Filter out every line below that lacks "settings", and copy the rest.

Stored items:
=======
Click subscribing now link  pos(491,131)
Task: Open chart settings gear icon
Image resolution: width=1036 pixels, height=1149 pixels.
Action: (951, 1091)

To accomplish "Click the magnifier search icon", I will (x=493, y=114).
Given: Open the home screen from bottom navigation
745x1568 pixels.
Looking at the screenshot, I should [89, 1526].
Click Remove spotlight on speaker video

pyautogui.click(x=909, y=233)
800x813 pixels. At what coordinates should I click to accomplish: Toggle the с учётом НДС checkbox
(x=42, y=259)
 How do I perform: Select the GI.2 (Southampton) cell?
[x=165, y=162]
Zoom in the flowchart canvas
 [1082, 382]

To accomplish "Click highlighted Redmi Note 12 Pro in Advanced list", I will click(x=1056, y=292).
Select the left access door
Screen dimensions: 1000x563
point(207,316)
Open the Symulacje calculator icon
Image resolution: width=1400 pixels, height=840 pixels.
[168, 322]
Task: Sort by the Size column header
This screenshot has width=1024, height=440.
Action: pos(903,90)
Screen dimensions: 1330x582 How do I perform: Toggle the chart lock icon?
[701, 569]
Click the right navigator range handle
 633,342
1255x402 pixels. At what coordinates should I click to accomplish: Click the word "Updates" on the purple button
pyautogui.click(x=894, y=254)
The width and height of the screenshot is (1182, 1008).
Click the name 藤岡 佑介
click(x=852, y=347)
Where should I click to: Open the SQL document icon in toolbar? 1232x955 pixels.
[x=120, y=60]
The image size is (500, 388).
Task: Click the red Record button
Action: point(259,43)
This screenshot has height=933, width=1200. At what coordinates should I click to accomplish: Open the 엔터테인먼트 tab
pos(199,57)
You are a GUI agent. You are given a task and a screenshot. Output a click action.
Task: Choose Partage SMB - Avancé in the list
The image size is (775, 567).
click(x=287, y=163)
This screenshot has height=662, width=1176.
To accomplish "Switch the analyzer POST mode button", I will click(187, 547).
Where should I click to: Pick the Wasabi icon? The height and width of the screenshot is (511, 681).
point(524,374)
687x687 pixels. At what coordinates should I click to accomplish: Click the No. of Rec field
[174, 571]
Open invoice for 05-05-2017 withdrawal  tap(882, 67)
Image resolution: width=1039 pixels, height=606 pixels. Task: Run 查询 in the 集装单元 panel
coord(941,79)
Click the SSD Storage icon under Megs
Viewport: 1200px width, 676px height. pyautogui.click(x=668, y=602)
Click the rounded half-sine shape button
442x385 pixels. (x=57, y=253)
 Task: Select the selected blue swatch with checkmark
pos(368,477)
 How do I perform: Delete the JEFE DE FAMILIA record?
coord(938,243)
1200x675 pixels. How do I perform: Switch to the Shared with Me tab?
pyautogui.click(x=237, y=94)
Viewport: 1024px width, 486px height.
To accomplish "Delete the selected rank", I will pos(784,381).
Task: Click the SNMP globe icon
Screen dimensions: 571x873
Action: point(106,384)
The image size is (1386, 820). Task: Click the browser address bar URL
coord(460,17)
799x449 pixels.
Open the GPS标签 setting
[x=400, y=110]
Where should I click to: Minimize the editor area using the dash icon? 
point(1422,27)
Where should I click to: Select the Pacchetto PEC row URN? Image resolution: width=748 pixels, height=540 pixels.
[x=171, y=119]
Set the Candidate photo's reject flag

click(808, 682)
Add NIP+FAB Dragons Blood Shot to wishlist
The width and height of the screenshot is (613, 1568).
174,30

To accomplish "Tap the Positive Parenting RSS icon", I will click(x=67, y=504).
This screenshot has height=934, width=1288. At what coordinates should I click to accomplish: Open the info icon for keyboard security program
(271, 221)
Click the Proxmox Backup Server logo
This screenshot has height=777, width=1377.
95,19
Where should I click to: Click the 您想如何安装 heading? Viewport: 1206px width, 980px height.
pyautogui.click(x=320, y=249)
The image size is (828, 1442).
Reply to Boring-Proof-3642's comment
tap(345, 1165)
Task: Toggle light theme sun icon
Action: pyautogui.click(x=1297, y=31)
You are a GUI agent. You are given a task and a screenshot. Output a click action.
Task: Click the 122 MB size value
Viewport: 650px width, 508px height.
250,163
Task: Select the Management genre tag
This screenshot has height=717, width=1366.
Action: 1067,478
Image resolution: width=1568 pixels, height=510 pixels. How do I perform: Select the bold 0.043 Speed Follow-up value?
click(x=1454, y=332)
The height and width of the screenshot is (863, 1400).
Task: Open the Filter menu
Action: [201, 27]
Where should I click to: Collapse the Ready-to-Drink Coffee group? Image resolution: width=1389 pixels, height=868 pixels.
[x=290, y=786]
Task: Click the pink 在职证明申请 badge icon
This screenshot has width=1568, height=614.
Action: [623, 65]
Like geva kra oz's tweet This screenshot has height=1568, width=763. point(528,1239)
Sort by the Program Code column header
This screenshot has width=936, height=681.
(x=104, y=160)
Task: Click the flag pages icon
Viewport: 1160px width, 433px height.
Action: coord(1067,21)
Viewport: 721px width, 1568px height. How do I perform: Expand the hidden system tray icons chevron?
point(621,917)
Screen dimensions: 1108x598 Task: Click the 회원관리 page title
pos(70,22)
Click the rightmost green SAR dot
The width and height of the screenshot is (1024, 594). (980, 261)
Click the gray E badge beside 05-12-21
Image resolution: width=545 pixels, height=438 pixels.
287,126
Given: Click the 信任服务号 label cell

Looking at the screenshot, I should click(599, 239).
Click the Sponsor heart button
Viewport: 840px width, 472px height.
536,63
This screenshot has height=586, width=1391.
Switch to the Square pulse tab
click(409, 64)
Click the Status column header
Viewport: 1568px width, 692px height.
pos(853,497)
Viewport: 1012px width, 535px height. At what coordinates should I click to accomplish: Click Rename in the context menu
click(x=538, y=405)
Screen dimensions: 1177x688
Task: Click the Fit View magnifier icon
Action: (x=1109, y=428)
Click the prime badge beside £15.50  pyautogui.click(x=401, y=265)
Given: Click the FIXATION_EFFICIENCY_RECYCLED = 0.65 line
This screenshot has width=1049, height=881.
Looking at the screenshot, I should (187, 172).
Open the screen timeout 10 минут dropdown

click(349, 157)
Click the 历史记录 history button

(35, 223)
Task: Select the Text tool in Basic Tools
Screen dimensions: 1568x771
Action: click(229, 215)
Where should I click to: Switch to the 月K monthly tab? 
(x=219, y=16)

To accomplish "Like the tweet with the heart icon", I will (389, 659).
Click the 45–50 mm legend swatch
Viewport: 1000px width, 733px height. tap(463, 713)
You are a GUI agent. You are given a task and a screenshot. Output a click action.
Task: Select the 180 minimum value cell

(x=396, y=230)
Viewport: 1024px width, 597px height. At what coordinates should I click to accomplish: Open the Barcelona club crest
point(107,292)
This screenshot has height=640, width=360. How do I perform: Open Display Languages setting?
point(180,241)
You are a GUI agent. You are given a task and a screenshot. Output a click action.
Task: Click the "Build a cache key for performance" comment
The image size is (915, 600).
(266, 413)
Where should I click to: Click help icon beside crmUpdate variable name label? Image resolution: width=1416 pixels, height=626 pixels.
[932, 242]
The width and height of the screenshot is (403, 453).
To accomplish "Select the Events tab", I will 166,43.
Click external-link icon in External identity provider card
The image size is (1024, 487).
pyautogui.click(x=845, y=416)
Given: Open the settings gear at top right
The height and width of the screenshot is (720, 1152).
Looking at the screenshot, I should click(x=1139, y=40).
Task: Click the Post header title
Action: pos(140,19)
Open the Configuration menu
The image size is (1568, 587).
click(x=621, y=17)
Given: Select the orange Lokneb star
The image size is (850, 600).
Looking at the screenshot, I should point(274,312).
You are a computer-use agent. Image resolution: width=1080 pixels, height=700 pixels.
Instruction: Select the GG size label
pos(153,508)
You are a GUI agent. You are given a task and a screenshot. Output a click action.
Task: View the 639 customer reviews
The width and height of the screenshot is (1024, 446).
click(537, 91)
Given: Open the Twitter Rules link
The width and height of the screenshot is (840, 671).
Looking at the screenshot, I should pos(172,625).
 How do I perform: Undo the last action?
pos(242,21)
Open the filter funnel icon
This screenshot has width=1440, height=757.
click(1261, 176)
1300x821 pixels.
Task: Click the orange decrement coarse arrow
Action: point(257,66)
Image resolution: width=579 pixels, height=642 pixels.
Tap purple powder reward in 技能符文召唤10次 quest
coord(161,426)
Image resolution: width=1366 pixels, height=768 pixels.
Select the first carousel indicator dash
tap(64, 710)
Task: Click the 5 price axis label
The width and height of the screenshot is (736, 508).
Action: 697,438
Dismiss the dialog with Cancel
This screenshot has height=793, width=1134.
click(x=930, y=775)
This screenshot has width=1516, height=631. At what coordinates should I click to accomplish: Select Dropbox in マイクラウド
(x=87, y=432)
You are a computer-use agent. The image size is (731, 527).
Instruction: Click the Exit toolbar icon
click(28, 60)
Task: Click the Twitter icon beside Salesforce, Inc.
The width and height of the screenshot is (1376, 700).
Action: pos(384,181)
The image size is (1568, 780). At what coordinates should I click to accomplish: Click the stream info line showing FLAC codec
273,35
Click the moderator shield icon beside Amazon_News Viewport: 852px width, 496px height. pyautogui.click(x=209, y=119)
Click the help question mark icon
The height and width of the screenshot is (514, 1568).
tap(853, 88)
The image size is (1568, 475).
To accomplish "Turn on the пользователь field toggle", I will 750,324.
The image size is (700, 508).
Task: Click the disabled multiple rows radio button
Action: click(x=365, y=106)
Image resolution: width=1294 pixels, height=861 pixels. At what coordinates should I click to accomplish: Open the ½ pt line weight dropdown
=======
## [SOLUTION]
Task: Open chart settings gear icon
Given: Open the settings gear at top right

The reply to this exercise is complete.